European shares rose today, Tuesday, with European Union leaders reaching a historic agreement to save the region from the severe economic consequences of the Corona virus, and despite the political momentum behind this agreement, it appears to be fully accounted for by the markets.
The Stoxx 600 Index moved up 1.2% to trade at 379.80 at 11:00 KSA. The Stoxx thus hit its highest level since March 3, but unlike the US indices: the S&P 500 and the Nasdaq Composite, the index was unable to return to the positive levels it had before the crisis. Stoxx is still down 10% below end-of-2019 levels, and 13% lower than levels before the Coruna virus reached Europe. This is in addition to Europe’s success in containing the Corona virus, which indicates that there is more ability to rise in the village term, due to the European shares’ equilibrium with the American stimulus packages and Europe’s superiority in containing the disease.

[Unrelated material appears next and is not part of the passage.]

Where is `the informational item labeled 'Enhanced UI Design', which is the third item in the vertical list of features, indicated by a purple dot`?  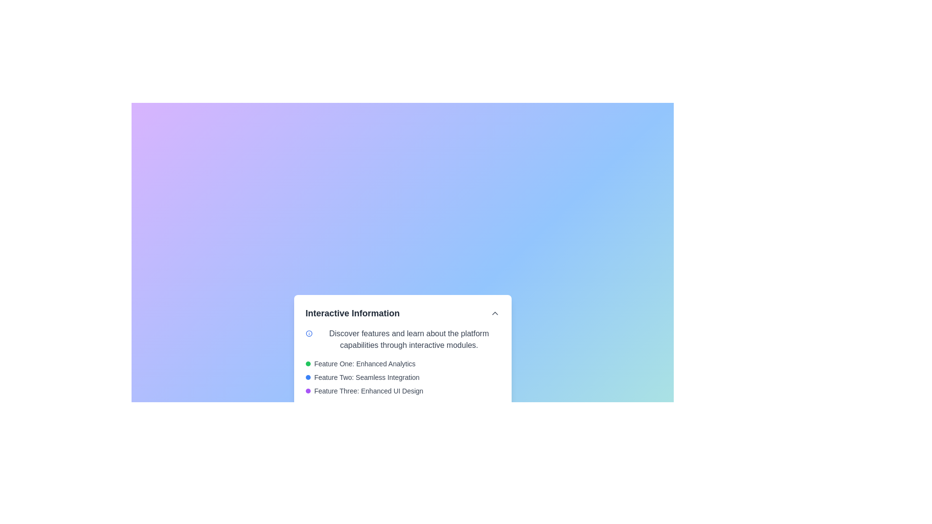
the informational item labeled 'Enhanced UI Design', which is the third item in the vertical list of features, indicated by a purple dot is located at coordinates (403, 391).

But European stocks lag behind US shares in the lack of technology sector stocks that benefit from the new conditions created by the Corona virus, even in light of the budget deficit smaller than its American counterpart. Also, the growth rates of the European Union are still meager, and the company is still dependent on the export business model, which is under a strong threat in light of the lack of decline in travel and travel activities, and the survival of globalization under threat.
However, the summit succeeded in removing one main obstacle that obstructed the path of European stocks during the past decade, so the Union indicated that when facing any crisis, the countries of the Union will stand side by side and choose solidarity, not disintegration. This comes at a precious price, which is the increase in money transfers from the richest countries to the poorest, and this comes at the expense of the five most powerful countries, which have recognized that paying the high price will remain cheaper than the disintegration of the bonds of the Union. Doubts about the integrity of European Union ties may resonate from time to time, but actions have a stronger impact than words, and their impact cannot be denied.
The fears of the disintegration of the European Union have been one of the biggest factors that pushed the European economy and financial markets down since 2008, when the debt of the countries of the South increased sharply. However, those fears diminished with the current agreement, and this agreement will not last forever, but at least for the length of its duration it will cover investment prospects, and this is evident by the superiority of the Italian, Spanish and Greek stocks this morning.
Skeptics note that some of this deal is unique and will not be repeated. But despite this, the agreement remains: an effort by European leaders demonstrating the unification of Europe. The positive impact on the markets will remain part of the political memory, which is constantly reminded of European interdependence, and reduces the risk of disintegration in the event of any future crisis.
But it must be remembered that the effect of the current package will be felt by the world through morale or to convey faith in the power of the union, because the money of the package will not be distributed until 2021 at the earliest, nor guarantees that this system will not be subject to organized theft, but the union may control that risk.
But the response from the committee, member states, and the European Central Bank to the current crisis is characterized by its superiority over their response to the past crisis. This should be reflected in the asset price.